SUPPLIED PASSAGE
▼▼▼

More and more Palestinians are gaining permission to enter Israel and East Jerusalem for medical reasons – one of the few ways they can still obtain a permit.

Behind an oversized desk, Dalia Bessa, the Health Coordinator for the Israeli Civil Administration in the West Bank, answers her numerous phones in Hebrew, English and Arabic. One woman needs a permit to go to Jerusalem for cancer treatment; on another line, a report comes in about a car accident near Nablus. A moment later a Palestinian director of an East Jerusalem hospital files his request.

“We got 81,000 Palestinians permits to enter Israel for health reasons in 2006, a rise of 61 percent from 2005,” Bessa says from her office in Beit El, near Ramallah. Without those permits, no hospital will grant entry to a Palestinian patient.

She believes the increase is due to the Israeli security barrier, which limits Palestinians’ movements, and a strike in the medical sector. She expects even more Palestinians to require permits in 2007.

While fewer and fewer Palestinians from the West Bank, and none from Gaza, are able to enter Israel to work - a situation unlikely to change - Bessa says 90 percent of applicants are granted permits when the reason is medical.

Aid blocked

Karni Crossing, the main commercial crossing into the Gaza Strip, is frequently closed by Israel due to intelligence alleging imminent attacks.

The Israeli human rights organisation Gisha has filed a High Court petition demanding that Karni be open longer so that aid can get through to Gaza. A hearing is set for the end of February.

Meanwhile, the United Nations Relief and Works Agency (UNRWA) owes more than US$1 million in penalty fees to storage companies at the Ashdod Port in southern Israel, since it is unable to transfer containers in and out of the Gaza Strip quickly enough. This is wasted aid money, UNRWA officials say.

▲▲▲

DATASET CONTENT
▼▼▼

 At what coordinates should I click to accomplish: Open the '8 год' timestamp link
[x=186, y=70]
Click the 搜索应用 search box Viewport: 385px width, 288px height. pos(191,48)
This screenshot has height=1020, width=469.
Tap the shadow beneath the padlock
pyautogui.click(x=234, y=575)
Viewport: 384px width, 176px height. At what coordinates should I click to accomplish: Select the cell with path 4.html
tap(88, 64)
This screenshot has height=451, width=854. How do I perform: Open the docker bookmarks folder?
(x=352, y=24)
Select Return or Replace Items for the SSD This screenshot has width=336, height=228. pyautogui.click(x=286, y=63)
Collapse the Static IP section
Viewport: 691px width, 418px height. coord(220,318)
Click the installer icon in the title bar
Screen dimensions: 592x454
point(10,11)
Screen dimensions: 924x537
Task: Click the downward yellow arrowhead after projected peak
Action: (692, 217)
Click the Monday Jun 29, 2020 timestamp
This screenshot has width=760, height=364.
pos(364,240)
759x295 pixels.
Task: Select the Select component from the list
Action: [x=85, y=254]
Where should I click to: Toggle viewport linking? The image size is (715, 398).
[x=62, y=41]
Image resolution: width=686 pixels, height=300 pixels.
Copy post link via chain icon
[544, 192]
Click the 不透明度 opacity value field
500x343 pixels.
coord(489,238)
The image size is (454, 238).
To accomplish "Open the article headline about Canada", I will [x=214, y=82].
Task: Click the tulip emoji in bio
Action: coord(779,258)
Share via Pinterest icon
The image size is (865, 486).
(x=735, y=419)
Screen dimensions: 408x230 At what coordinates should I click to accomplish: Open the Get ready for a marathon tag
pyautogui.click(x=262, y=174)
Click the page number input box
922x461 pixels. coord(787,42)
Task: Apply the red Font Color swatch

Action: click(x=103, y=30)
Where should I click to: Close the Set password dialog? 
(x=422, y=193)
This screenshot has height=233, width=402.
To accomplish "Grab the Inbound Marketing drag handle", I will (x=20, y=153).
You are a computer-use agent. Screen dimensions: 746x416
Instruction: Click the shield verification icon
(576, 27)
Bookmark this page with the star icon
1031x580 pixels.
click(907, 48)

▲▲▲

EXERCISE INSTRUCTIONS
[A] Echo the article on Palestinian medical permits, from "She believes the" to "alleging imminent attacks.".
[B] Using the article on Palestinian medical permits, state whether each statement agrees with it, and answer yes or no with the deciding words quoted exactly.
(i) Bessa's office is in Beit El, near Ramallah.
(ii) Permits to enter Israel for health reasons rose 81 percent from 2005 to 2006.
(iii) The hearing on Gisha's petition is set for the end of February.
[C] Carry the article on Palestinian medical permits forward from its last sentence.

ANSWERS IN ORDER
[A]
She believes the increase is due to the Israeli security barrier, which limits Palestinians’ movements, and a strike in the medical sector. She expects even more Palestinians to require permits in 2007.

While fewer and fewer Palestinians from the West Bank, and none from Gaza, are able to enter Israel to work - a situation unlikely to change - Bessa says 90 percent of applicants are granted permits when the reason is medical.

Aid blocked

Karni Crossing, the main commercial crossing into the Gaza Strip, is frequently closed by Israel due to intelligence alleging imminent attacks.

[B]
(i) Yes: "Bessa says from her office in Beit El, near Ramallah."
(ii) No: "We got 81,000 Palestinians permits to enter Israel for health reasons in 2006, a rise of 61 percent from 2005"
(iii) Yes: "A hearing is set for the end of February."

[C]
Shlomo Dror, a spokesman at the Israeli Ministry of Defence, says that without the international aid organisations there would be a humanitarian crisis in the Palestinian areas. “We don’t want a crisis like that,” Dror emphasised. “But, if one did emerge, we would have to go in [to the Palestinian areas] and help. But we want the Palestinian Authority to take responsibility, not us.”

Gabi Ashkenazi replaced Dan Halutz on Wednesday as the Israeli Chief-of-Staff but the coordination branches are expected to remain the same. However, work with the Palestinian side may improve if the Palestinians establish a unity government, as the military will not deal with Hamas.

Major Peter Lerner, in charge of humanitarian coordination in the Gaza Strip, explains that the army has implemented changes.

“Before 2003, we had three people doing this. Now 21 people coordinate humanitarian affairs in the Palestinian areas,” he says, “leading to better services and operations.”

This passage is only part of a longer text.